**What is required**
Transcribe each record exactly as it appears.

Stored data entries
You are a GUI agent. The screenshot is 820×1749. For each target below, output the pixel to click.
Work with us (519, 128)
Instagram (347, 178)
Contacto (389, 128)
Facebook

**Answer section**
You are a GUI agent. The screenshot is 820×1749. For each target below, output the pixel to click.
Work with us (519, 128)
Instagram (347, 178)
Contacto (389, 128)
Facebook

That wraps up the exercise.